Lavender Barley Salad

Chef Liz Barbour

This delicious salad was prepared by Liz Barbour and served at our February meeting as part of the “Cooking & Gardening with Edible Flowers” lecture. Liz was the guest speaker that day. She is the owner of “The Creative Feast” where she teaches and caters. She is also an avid gardener. Her website has other recipes and information that is quite useful.

Serves 8

1 cup Pearl or Hulled Barley*, uncooked
6 cups Water
1 tbs. Lavender Tea or Lavender Flowers**
3 tbs. Extra Virgin Olive Oil
2 tbs. Red Onion, minced
½ lb frozen Petite Peas, thawed
1 Lemon, zested
¼ cup Flat Leaf Parsley, chopped
¼ cup Feta Cheese, crumbled
Kosher Salt, to taste
Fresh Ground Pepper, to taste
assorted Edible Flowers, for garnish
Lettuce, optional

  1. Bring water to boil in a large saucepan.  Add the barley and return the water to a boil.  Reduce heat to low and simmer until the barley is tender, about 30-40 minutes.
  2. Turn off heat under barley, add lavender and let steep for 5 minutes.  Strain cooked barley (save water for iced tea if you like).  Run barley under cold water to cool down.  Set aside in a large bowl.
  3. Add olive oil, onion, thawed peas, lemon zest, parsley and feta cheese to the cooled barley.  Season with salt & pepper to taste.
  4. If desired, put the salad on a bed of lettuce and serve as a cool summer meal.

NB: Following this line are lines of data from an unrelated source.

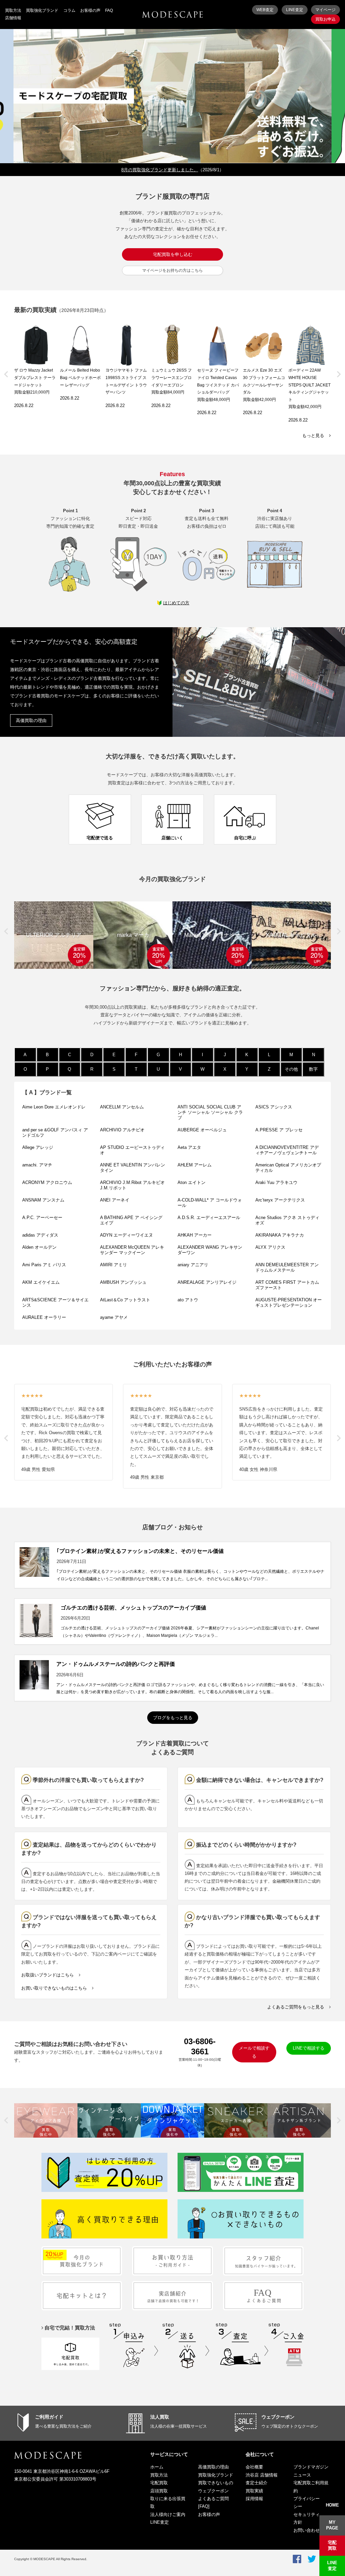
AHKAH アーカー (197, 1235)
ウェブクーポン (277, 2417)
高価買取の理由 (31, 720)
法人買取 (159, 2417)
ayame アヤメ (114, 1317)
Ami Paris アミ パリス (44, 1264)
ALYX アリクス (270, 1247)
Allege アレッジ (37, 1147)
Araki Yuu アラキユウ (276, 1182)
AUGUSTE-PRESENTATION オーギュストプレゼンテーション (288, 1302)
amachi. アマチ (37, 1164)
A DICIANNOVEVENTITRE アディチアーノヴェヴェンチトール (287, 1150)
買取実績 (254, 2490)
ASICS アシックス (273, 1106)
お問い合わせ (306, 2530)
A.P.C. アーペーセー (42, 1217)
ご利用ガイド (49, 2417)
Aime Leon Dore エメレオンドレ (54, 1106)
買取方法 (13, 10)
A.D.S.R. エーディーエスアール (209, 1217)
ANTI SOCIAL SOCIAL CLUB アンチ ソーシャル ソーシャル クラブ (210, 1112)
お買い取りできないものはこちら (54, 1988)
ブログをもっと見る (172, 1717)
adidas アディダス (40, 1235)
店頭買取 (159, 2490)
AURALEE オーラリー (44, 1317)
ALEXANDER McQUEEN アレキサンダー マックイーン (132, 1250)
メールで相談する (254, 2052)
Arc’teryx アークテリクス (280, 1200)
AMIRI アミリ (113, 1264)
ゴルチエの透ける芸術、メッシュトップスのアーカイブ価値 (133, 1608)
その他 (291, 1069)
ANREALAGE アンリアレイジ (207, 1282)
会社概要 (254, 2466)
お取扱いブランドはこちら (47, 1974)
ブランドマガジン (310, 2466)
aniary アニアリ (193, 1264)
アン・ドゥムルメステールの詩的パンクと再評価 (115, 1664)
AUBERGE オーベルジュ (202, 1129)
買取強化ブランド (42, 10)
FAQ (109, 10)
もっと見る (313, 435)
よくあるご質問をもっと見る (295, 2006)
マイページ (325, 9)
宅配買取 (159, 2482)
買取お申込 (325, 19)
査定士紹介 (257, 2482)
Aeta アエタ (189, 1147)
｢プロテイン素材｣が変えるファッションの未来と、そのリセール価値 (140, 1551)
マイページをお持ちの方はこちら (172, 270)
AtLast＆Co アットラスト (125, 1299)
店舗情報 (13, 18)
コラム (69, 10)
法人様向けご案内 (167, 2514)
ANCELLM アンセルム (122, 1106)
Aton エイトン (192, 1182)
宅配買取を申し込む (172, 254)
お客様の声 (90, 10)
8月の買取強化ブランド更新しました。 (159, 169)
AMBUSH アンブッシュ (123, 1282)
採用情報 (254, 2498)
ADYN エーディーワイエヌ (126, 1235)
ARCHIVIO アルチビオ (122, 1129)
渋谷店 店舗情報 (262, 2475)
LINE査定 (294, 9)
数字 (313, 1069)
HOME (332, 2505)
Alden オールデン (39, 1247)
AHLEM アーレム (195, 1164)
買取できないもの (215, 2482)
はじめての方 (176, 602)
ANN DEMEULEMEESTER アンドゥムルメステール (287, 1267)
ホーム (156, 2466)
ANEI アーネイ (114, 1200)
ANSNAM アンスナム (43, 1200)
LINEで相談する (308, 2048)
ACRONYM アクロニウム (47, 1182)
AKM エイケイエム (41, 1282)
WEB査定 (265, 9)
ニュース (302, 2475)
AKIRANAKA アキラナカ (279, 1235)
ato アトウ (188, 1299)
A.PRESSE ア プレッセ (279, 1129)
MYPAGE (332, 2525)
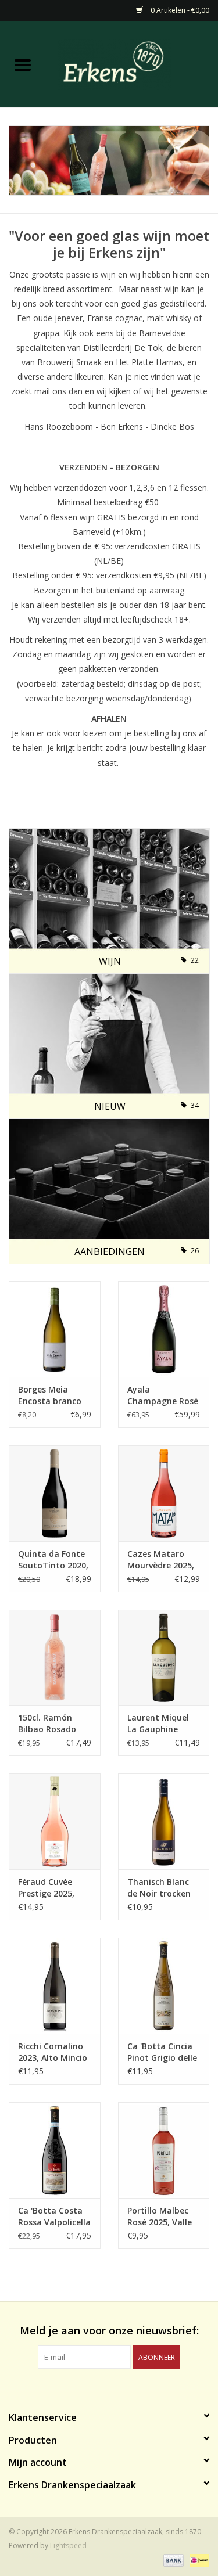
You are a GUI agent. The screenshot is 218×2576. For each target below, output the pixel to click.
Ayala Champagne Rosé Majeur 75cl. (162, 1395)
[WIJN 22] (109, 899)
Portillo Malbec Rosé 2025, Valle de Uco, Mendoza (162, 2216)
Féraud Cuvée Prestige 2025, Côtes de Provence (46, 1887)
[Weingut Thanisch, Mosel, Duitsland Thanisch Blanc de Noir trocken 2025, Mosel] (164, 1820)
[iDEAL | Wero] (197, 2560)
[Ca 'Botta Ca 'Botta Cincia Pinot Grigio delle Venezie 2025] (164, 1984)
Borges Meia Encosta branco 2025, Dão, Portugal (49, 1395)
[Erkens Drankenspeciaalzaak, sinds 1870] (131, 63)
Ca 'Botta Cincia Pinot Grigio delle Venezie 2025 (162, 2052)
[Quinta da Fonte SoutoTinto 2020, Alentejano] (55, 1492)
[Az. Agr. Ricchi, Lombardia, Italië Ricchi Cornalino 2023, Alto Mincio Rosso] (55, 1984)
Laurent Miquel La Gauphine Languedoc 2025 (159, 1723)
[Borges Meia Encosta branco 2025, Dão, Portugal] (55, 1327)
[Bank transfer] (172, 2560)
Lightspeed (68, 2545)
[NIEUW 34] (109, 1044)
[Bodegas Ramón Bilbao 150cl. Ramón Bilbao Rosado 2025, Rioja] (55, 1656)
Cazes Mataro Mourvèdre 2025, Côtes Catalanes (160, 1559)
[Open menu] (22, 64)
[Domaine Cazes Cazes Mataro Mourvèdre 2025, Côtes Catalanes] (164, 1492)
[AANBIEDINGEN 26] (109, 1190)
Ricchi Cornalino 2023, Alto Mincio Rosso (52, 2052)
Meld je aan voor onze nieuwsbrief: (109, 2331)
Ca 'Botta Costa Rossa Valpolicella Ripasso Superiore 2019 (54, 2216)
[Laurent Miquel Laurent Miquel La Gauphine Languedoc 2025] (164, 1656)
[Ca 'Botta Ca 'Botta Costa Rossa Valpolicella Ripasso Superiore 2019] (55, 2148)
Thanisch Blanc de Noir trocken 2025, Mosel (159, 1887)
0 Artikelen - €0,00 (179, 10)
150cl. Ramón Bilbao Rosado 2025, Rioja (47, 1723)
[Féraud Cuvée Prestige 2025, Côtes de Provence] (55, 1820)
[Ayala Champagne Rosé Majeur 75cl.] (164, 1327)
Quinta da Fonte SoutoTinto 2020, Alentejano (53, 1559)
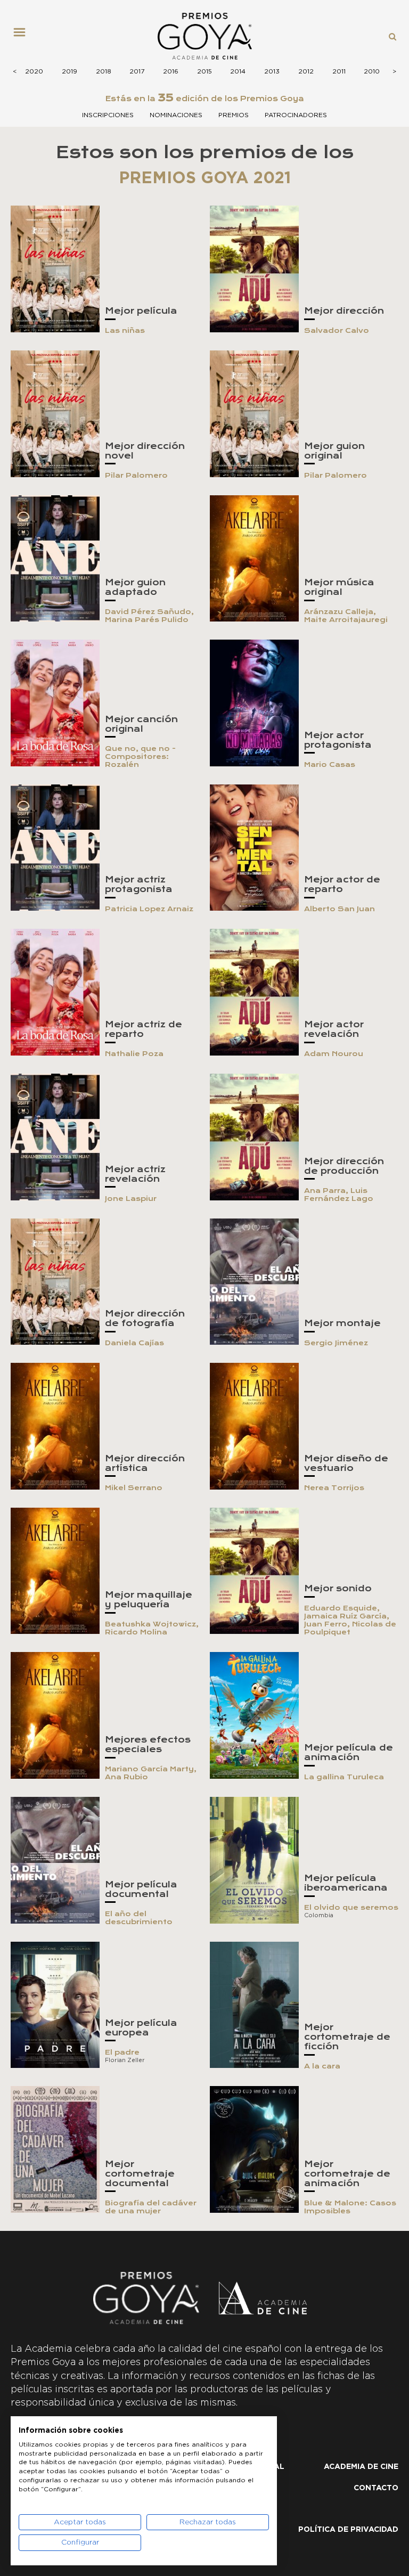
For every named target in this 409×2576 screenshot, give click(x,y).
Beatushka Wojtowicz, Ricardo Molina (152, 1628)
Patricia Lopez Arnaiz (149, 909)
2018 (103, 71)
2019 (69, 71)
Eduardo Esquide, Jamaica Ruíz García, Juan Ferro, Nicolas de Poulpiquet (350, 1620)
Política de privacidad (348, 2529)
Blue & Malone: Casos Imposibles (350, 2207)
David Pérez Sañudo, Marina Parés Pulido (149, 616)
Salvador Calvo (336, 330)
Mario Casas (329, 764)
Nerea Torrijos (334, 1488)
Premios (233, 115)
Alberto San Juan (339, 909)
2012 (306, 71)
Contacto (376, 2488)
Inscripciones (108, 115)
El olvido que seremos (351, 1907)
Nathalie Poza (134, 1054)
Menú (23, 36)
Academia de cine (361, 2467)
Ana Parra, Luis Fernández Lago (338, 1195)
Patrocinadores (296, 115)
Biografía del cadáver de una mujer (151, 2207)
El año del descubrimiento (139, 1918)
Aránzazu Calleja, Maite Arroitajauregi (346, 616)
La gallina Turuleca (344, 1777)
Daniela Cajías (134, 1343)
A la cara (322, 2066)
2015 (204, 71)
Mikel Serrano (133, 1488)
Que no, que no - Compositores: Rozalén (140, 756)
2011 (339, 71)
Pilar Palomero (136, 475)
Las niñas (125, 330)
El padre (122, 2052)
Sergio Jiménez (336, 1343)
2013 (272, 71)
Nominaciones (176, 115)
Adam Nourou (333, 1054)
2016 (170, 71)
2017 (136, 71)
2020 (34, 71)
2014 (238, 71)
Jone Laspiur (131, 1199)
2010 (372, 71)
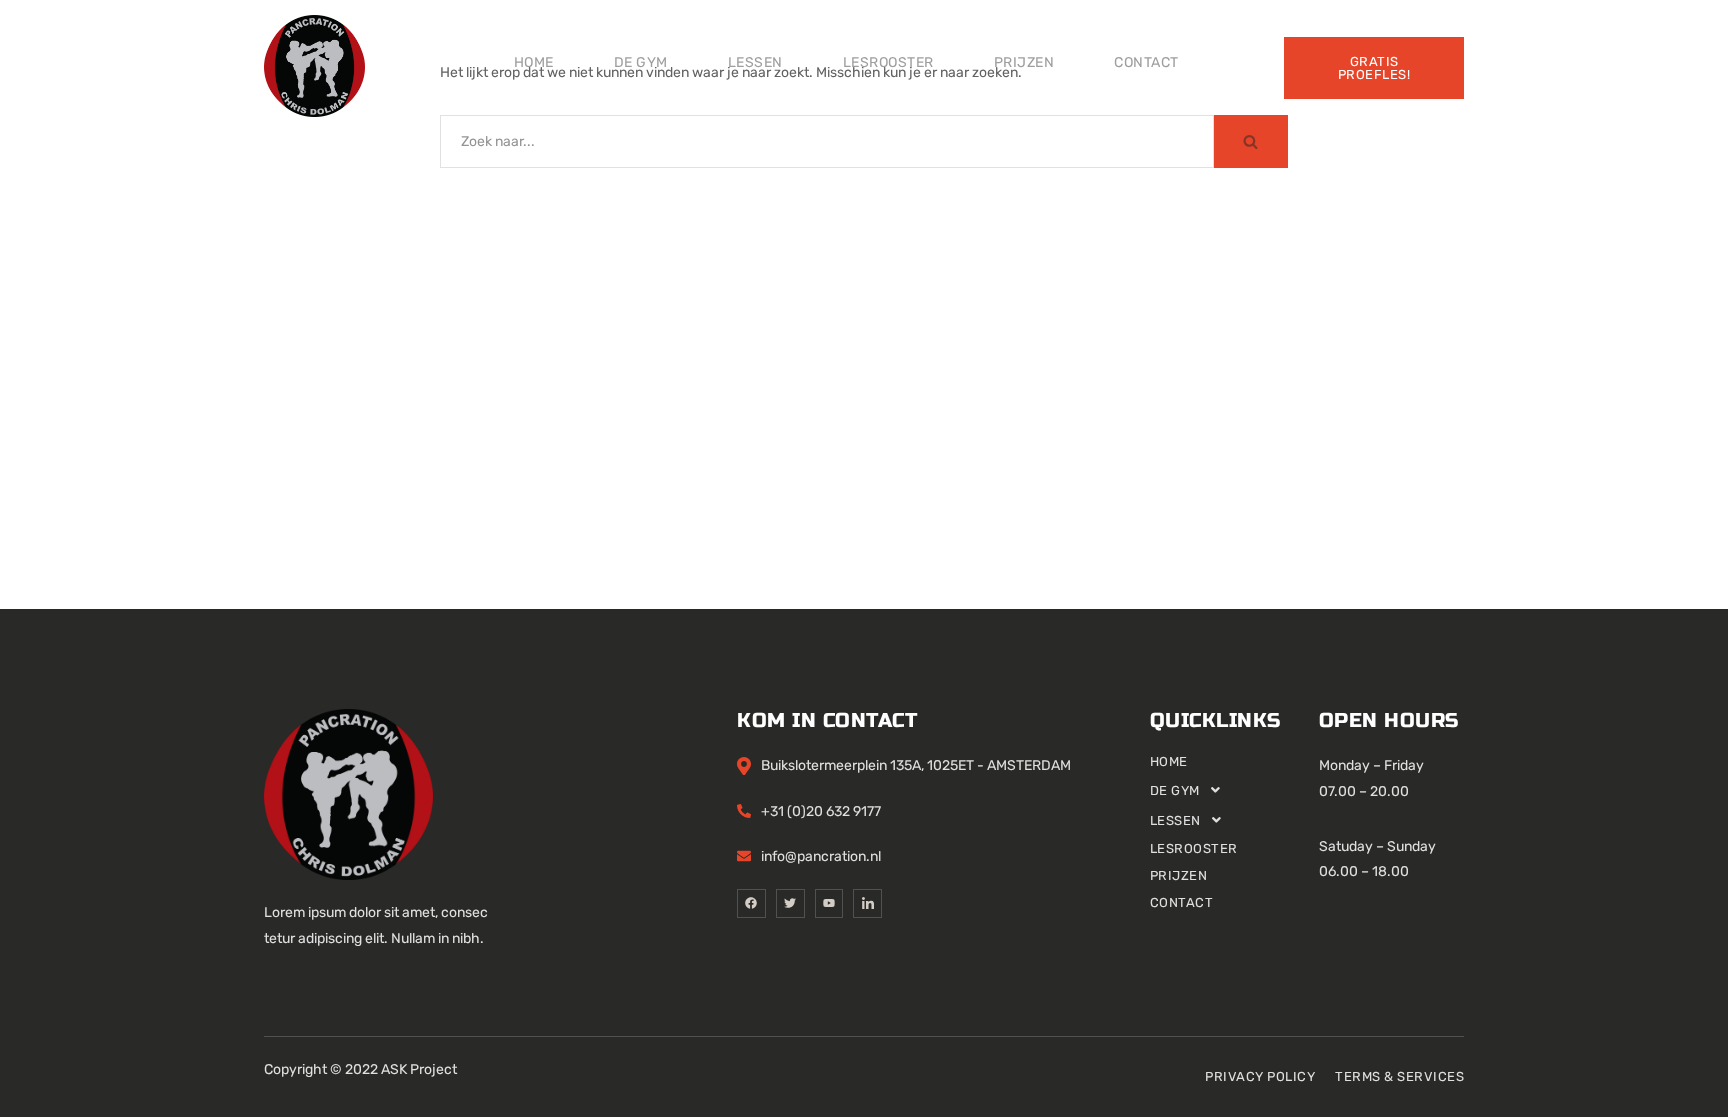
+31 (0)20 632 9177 (821, 811)
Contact (1146, 62)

* Pearl Barley has had the hull removed, similar to white versus whole wheat flour. Hulled barley does not. Liz likes the hulled variety better as it has a richer, nuttier flavor. It is a bit harder to find in the grocery stores, but Bob’s Red Mill offers one. Barley is usually found where the dried beans are kept.

** Lavender Tea, which is nothing more than dried lavender flowers, is somewhat hard to find. You could omit this step with fine results, but it wouldn’t be “Lavender” Barley Salad any more! One source for dried lavender is the mail order house Penzeys Spices which specializes in high quality herbs & spices. This link will take you to the lavender ordering page. For some reason, it is not to be found in their mailed catalog.

Hey, gardeners, you could always grow and dry your own lavender!